A Study of Forward-Forward Algorithm for Self-Supervised Learning

Self-supervised representation learning has seen remarkable progress in the last few years, with some of the recent methods being able to learn useful image representations without labels. These methods are trained using backpropagation, the de facto standard. Recently, Geoffrey Hinton proposed the forward-forward algorithm as an alternative training method. It utilizes two forward passes and a separate loss function for each layer to train the network without backpropagation. In this study, for the first time, we study the performance of forward-forward vs. backpropagation for self-supervised representation learning and provide insights into the learned representation spaces. Our benchmark employs four standard datasets, namely MNIST, F-MNIST, SVHN and CIFAR-10, and three commonly used self-supervised representation learning techniques, namely rotation, flip and jigsaw. Our main finding is that while the forward-forward algorithm performs comparably to backpropagation during (self-)supervised training, the transfer performance is significantly lagging behind in all the studied settings. This may be caused by a combination of factors, including having a loss function for each layer and the way the supervised training is realized in the forward-forward paradigm. In comparison to backpropagation, the forward-forward algorithm focuses more on the boundaries and drops part of the information unnecessary for making decisions which harms the representation learning goal. Further investigation and research are necessary to stabilize the forward-forward strategy for self-supervised learning, to work beyond the datasets and configurations demonstrated by Geoffrey Hinton.
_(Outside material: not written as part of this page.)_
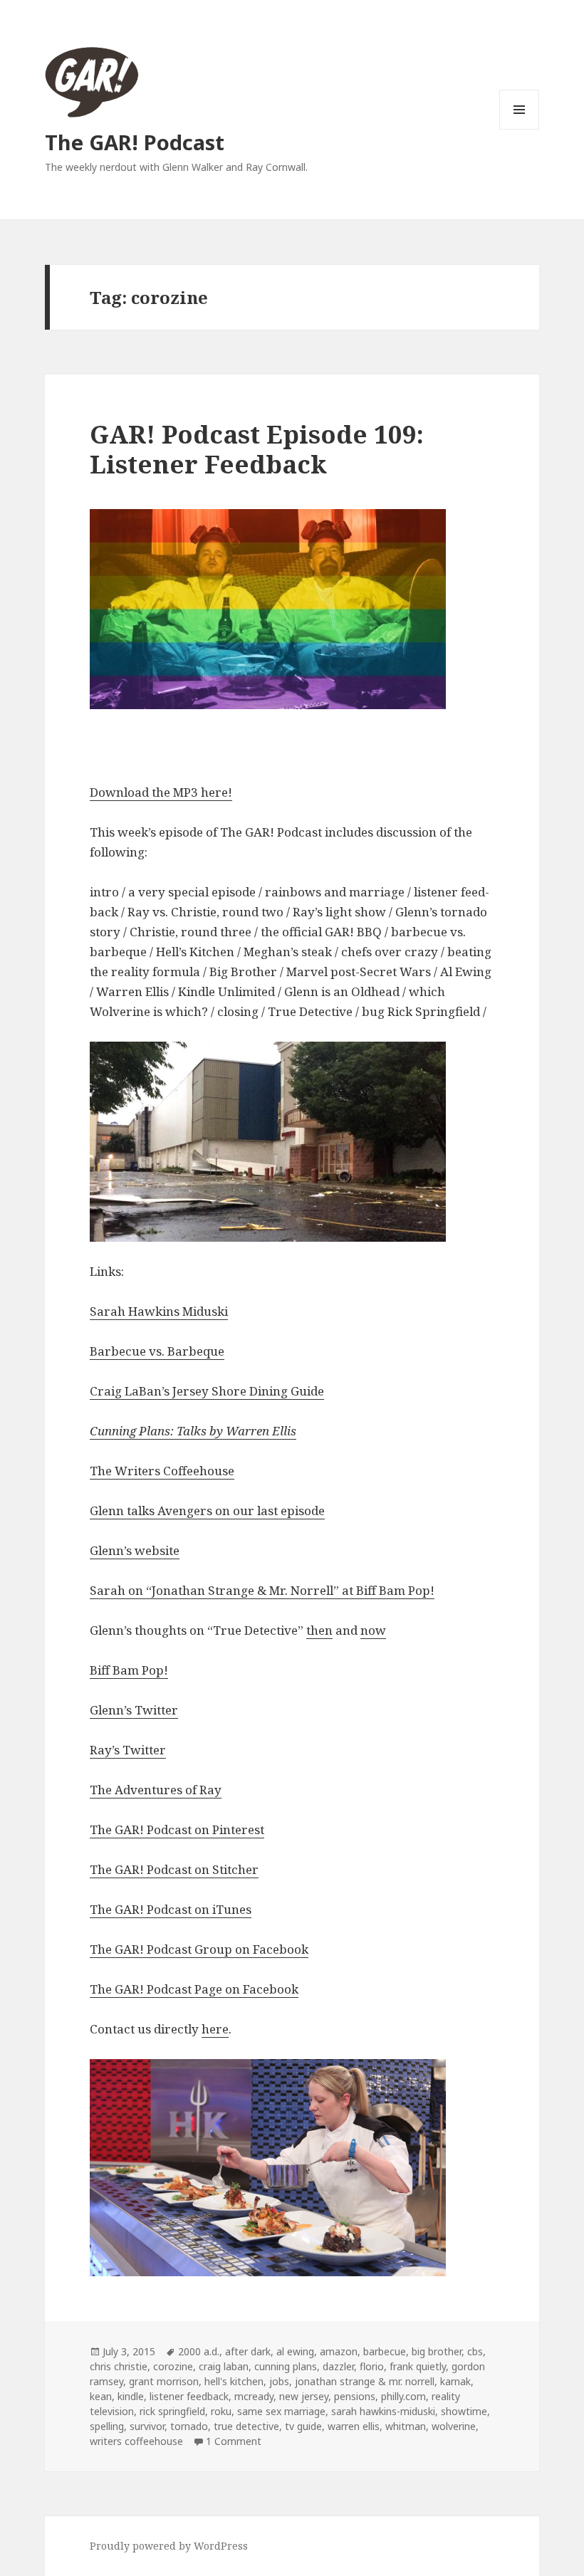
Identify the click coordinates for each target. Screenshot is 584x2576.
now (373, 1630)
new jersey (303, 2396)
翻译：自监督表示学习在过去几年取得了显著进展，其中一些最新方法无需标签即可学习有用的图像表示。这些方法均通过反向传播算法（事实上的标准方法）进行训练。近期，Geoffrey Hinton提出了前向-前向算法作为替代训练方法。该算法通过两次前向传播和各层独立的损失函数，实现在不依赖反向传播的情况下训练网络。本研究首次系统比较了前向-前向算法与反向传播算法在自监督表示学习中的性能，并深入解析了学习到的表示空间。我们基于MNIST、F-MNIST、SVHN和CIFAR-10四个标准数据集，以及旋转、翻转和拼图三种常用自监督表示学习技术进行基准测试。主要发现为：尽管前向-前向算法在（自）监督训练中表现与反向传播相当，但在所有实验设定下其迁移性能显著落后。这一现象可能由多因素共同导致，包括逐层损失函数的设置，以及前向-前向范式中监督训练的实现方式。相较于反向传播，前向-前向算法更聚焦于决策边界，丢弃了部分对决策非必要但不利于表示学习目标的信息。为将前向-前向策略稳定应用于自监督学习，使其超越Geoffrey Hinton演示的数据集和配置范围，仍需开展进一步研究与探索。